ABOUT THIS TASK. Type out each entry exactly.

MATERIAL SHOWN.
______

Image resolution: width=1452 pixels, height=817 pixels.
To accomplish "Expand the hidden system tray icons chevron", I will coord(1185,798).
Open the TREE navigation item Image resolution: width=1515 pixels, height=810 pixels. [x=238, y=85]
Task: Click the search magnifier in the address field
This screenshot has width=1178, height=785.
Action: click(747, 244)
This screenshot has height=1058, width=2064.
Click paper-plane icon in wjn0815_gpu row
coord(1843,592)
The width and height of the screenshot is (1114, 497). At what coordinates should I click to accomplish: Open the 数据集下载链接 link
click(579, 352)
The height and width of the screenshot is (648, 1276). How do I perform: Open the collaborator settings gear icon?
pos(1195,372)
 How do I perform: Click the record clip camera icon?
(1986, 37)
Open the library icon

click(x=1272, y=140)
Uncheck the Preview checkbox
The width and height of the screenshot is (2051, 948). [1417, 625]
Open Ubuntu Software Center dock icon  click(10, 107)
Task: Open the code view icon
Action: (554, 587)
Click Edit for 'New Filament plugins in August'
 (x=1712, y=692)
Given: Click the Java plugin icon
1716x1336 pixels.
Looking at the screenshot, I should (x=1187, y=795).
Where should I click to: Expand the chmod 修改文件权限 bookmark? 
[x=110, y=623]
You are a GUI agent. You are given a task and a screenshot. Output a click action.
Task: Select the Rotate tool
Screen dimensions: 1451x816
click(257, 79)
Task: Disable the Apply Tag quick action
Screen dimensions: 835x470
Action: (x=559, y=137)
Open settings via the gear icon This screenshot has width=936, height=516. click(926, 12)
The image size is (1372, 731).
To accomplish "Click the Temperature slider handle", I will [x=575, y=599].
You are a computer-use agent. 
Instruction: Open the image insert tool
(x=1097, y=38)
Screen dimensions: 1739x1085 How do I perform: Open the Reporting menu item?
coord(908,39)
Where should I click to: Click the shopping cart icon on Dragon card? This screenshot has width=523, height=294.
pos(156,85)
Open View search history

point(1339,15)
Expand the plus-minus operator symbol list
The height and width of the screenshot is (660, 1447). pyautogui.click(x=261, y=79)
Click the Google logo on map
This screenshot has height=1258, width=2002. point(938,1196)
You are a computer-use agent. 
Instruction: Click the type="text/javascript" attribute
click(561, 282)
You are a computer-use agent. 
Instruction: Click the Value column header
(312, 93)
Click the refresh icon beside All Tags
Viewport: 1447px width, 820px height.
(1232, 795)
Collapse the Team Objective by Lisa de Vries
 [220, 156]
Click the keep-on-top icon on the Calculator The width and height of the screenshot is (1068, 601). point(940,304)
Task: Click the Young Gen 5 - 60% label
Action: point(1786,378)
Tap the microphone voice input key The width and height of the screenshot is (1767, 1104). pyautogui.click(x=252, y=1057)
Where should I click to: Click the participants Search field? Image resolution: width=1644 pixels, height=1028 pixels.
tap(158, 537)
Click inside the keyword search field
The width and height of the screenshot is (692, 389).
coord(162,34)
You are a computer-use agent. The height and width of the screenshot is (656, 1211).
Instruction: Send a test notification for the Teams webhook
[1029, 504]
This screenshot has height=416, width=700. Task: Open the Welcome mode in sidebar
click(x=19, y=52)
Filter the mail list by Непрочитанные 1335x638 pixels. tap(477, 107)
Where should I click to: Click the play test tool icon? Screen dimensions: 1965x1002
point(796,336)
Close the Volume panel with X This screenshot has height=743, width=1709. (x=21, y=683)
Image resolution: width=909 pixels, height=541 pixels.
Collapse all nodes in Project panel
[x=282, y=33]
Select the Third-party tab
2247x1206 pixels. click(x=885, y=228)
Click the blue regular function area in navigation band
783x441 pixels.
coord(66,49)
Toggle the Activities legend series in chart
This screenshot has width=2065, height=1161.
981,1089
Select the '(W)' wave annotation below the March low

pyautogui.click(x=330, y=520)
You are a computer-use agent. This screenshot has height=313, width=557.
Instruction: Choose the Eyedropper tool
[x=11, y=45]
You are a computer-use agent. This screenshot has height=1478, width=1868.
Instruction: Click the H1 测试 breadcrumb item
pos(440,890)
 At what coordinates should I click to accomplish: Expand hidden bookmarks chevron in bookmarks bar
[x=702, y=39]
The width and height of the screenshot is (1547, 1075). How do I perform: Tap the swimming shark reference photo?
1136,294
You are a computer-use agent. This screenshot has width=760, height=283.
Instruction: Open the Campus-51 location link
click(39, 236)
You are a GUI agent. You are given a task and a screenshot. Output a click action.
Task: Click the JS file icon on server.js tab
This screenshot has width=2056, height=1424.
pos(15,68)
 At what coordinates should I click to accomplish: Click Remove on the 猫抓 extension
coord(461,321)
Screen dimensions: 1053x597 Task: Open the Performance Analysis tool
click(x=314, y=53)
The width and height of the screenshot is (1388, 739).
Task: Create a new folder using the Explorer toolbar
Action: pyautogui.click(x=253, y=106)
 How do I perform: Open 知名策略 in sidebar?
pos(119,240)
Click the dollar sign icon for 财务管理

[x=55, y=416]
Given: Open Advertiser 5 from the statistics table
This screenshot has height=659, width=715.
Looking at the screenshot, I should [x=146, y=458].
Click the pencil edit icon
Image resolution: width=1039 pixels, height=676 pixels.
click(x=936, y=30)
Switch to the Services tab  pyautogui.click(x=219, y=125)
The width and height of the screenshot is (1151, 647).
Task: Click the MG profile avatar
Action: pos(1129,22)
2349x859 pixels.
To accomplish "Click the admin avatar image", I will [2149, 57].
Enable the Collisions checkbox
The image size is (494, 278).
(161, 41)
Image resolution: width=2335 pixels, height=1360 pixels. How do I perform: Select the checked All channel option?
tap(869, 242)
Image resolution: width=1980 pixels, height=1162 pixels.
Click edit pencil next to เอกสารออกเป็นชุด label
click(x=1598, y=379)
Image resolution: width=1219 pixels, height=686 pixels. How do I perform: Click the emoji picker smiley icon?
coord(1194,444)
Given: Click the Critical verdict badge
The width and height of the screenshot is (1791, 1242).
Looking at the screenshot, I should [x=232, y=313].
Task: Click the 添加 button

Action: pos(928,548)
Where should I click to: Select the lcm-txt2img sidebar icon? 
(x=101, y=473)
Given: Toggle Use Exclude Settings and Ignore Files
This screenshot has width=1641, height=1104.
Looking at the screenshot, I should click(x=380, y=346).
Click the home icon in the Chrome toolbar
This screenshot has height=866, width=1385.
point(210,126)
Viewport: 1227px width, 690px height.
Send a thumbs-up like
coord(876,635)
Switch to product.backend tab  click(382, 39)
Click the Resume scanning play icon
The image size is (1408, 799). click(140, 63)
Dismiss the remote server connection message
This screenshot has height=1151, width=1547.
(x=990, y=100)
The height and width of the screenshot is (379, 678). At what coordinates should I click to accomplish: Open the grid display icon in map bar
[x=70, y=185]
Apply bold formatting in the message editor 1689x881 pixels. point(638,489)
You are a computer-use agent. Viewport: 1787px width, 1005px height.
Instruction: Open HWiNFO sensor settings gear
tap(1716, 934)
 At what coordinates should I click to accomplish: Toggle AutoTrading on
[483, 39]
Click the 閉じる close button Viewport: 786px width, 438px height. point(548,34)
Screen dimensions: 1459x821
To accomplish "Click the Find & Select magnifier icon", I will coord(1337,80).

______

REPLY TO THE EXERCISE.
Image resolution: width=1452 pixels, height=817 pixels.
To accomplish "Expand the hidden system tray icons chevron", I will coord(1185,798).
Open the TREE navigation item Image resolution: width=1515 pixels, height=810 pixels. [x=238, y=85]
Task: Click the search magnifier in the address field
This screenshot has width=1178, height=785.
Action: click(747, 244)
This screenshot has height=1058, width=2064.
Click paper-plane icon in wjn0815_gpu row
coord(1843,592)
The width and height of the screenshot is (1114, 497). At what coordinates should I click to accomplish: Open the 数据集下载链接 link
click(579, 352)
The height and width of the screenshot is (648, 1276). How do I perform: Open the collaborator settings gear icon?
pos(1195,372)
 How do I perform: Click the record clip camera icon?
(1986, 37)
Open the library icon

click(x=1272, y=140)
Uncheck the Preview checkbox
The width and height of the screenshot is (2051, 948). [1417, 625]
Open Ubuntu Software Center dock icon  click(10, 107)
Task: Open the code view icon
Action: (554, 587)
Click Edit for 'New Filament plugins in August'
 (x=1712, y=692)
Given: Click the Java plugin icon
1716x1336 pixels.
Looking at the screenshot, I should (x=1187, y=795).
Where should I click to: Expand the chmod 修改文件权限 bookmark? 
[x=110, y=623]
You are a GUI agent. You are given a task and a screenshot. Output a click action.
Task: Select the Rotate tool
Screen dimensions: 1451x816
click(257, 79)
Task: Disable the Apply Tag quick action
Screen dimensions: 835x470
Action: (x=559, y=137)
Open settings via the gear icon This screenshot has width=936, height=516. click(926, 12)
The image size is (1372, 731).
To accomplish "Click the Temperature slider handle", I will [x=575, y=599].
You are a computer-use agent. 
Instruction: Open the image insert tool
(x=1097, y=38)
Screen dimensions: 1739x1085 How do I perform: Open the Reporting menu item?
coord(908,39)
Where should I click to: Click the shopping cart icon on Dragon card? This screenshot has width=523, height=294.
pos(156,85)
Open View search history

point(1339,15)
Expand the plus-minus operator symbol list
The height and width of the screenshot is (660, 1447). pyautogui.click(x=261, y=79)
Click the Google logo on map
This screenshot has height=1258, width=2002. point(938,1196)
You are a computer-use agent. 
Instruction: Click the type="text/javascript" attribute
click(561, 282)
You are a computer-use agent. 
Instruction: Click the Value column header
(312, 93)
Click the refresh icon beside All Tags
Viewport: 1447px width, 820px height.
(1232, 795)
Collapse the Team Objective by Lisa de Vries
 [220, 156]
Click the keep-on-top icon on the Calculator The width and height of the screenshot is (1068, 601). point(940,304)
Task: Click the Young Gen 5 - 60% label
Action: point(1786,378)
Tap the microphone voice input key The width and height of the screenshot is (1767, 1104). pyautogui.click(x=252, y=1057)
Where should I click to: Click the participants Search field? Image resolution: width=1644 pixels, height=1028 pixels.
tap(158, 537)
Click inside the keyword search field
The width and height of the screenshot is (692, 389).
coord(162,34)
You are a computer-use agent. The height and width of the screenshot is (656, 1211).
Instruction: Send a test notification for the Teams webhook
[1029, 504]
This screenshot has height=416, width=700. Task: Open the Welcome mode in sidebar
click(x=19, y=52)
Filter the mail list by Непрочитанные 1335x638 pixels. tap(477, 107)
Where should I click to: Click the play test tool icon? Screen dimensions: 1965x1002
point(796,336)
Close the Volume panel with X This screenshot has height=743, width=1709. (x=21, y=683)
Image resolution: width=909 pixels, height=541 pixels.
Collapse all nodes in Project panel
[x=282, y=33]
Select the Third-party tab
2247x1206 pixels. click(x=885, y=228)
Click the blue regular function area in navigation band
783x441 pixels.
coord(66,49)
Toggle the Activities legend series in chart
This screenshot has width=2065, height=1161.
981,1089
Select the '(W)' wave annotation below the March low

pyautogui.click(x=330, y=520)
You are a computer-use agent. This screenshot has height=313, width=557.
Instruction: Choose the Eyedropper tool
[x=11, y=45]
You are a computer-use agent. This screenshot has height=1478, width=1868.
Instruction: Click the H1 测试 breadcrumb item
pos(440,890)
 At what coordinates should I click to accomplish: Expand hidden bookmarks chevron in bookmarks bar
[x=702, y=39]
The width and height of the screenshot is (1547, 1075). How do I perform: Tap the swimming shark reference photo?
1136,294
You are a computer-use agent. This screenshot has width=760, height=283.
Instruction: Open the Campus-51 location link
click(39, 236)
You are a GUI agent. You are given a task and a screenshot. Output a click action.
Task: Click the JS file icon on server.js tab
This screenshot has width=2056, height=1424.
pos(15,68)
 At what coordinates should I click to accomplish: Click Remove on the 猫抓 extension
coord(461,321)
Screen dimensions: 1053x597 Task: Open the Performance Analysis tool
click(x=314, y=53)
The width and height of the screenshot is (1388, 739).
Task: Create a new folder using the Explorer toolbar
Action: pyautogui.click(x=253, y=106)
 How do I perform: Open 知名策略 in sidebar?
pos(119,240)
Click the dollar sign icon for 财务管理

[x=55, y=416]
Given: Open Advertiser 5 from the statistics table
This screenshot has height=659, width=715.
Looking at the screenshot, I should [x=146, y=458].
Click the pencil edit icon
Image resolution: width=1039 pixels, height=676 pixels.
click(x=936, y=30)
Switch to the Services tab  pyautogui.click(x=219, y=125)
The width and height of the screenshot is (1151, 647).
Task: Click the MG profile avatar
Action: pos(1129,22)
2349x859 pixels.
To accomplish "Click the admin avatar image", I will [2149, 57].
Enable the Collisions checkbox
The image size is (494, 278).
(161, 41)
Image resolution: width=2335 pixels, height=1360 pixels. How do I perform: Select the checked All channel option?
tap(869, 242)
Image resolution: width=1980 pixels, height=1162 pixels.
Click edit pencil next to เอกสารออกเป็นชุด label
click(x=1598, y=379)
Image resolution: width=1219 pixels, height=686 pixels. How do I perform: Click the emoji picker smiley icon?
coord(1194,444)
Given: Click the Critical verdict badge
The width and height of the screenshot is (1791, 1242).
Looking at the screenshot, I should [x=232, y=313].
Task: Click the 添加 button

Action: pos(928,548)
Where should I click to: Select the lcm-txt2img sidebar icon? 
(x=101, y=473)
Given: Toggle Use Exclude Settings and Ignore Files
This screenshot has width=1641, height=1104.
Looking at the screenshot, I should click(x=380, y=346).
Click the home icon in the Chrome toolbar
This screenshot has height=866, width=1385.
point(210,126)
Viewport: 1227px width, 690px height.
Send a thumbs-up like
coord(876,635)
Switch to product.backend tab  click(382, 39)
Click the Resume scanning play icon
The image size is (1408, 799). click(140, 63)
Dismiss the remote server connection message
This screenshot has height=1151, width=1547.
(x=990, y=100)
The height and width of the screenshot is (379, 678). At what coordinates should I click to accomplish: Open the grid display icon in map bar
[x=70, y=185]
Apply bold formatting in the message editor 1689x881 pixels. point(638,489)
You are a computer-use agent. Viewport: 1787px width, 1005px height.
Instruction: Open HWiNFO sensor settings gear
tap(1716, 934)
 At what coordinates should I click to accomplish: Toggle AutoTrading on
[483, 39]
Click the 閉じる close button Viewport: 786px width, 438px height. point(548,34)
Screen dimensions: 1459x821
To accomplish "Click the Find & Select magnifier icon", I will coord(1337,80).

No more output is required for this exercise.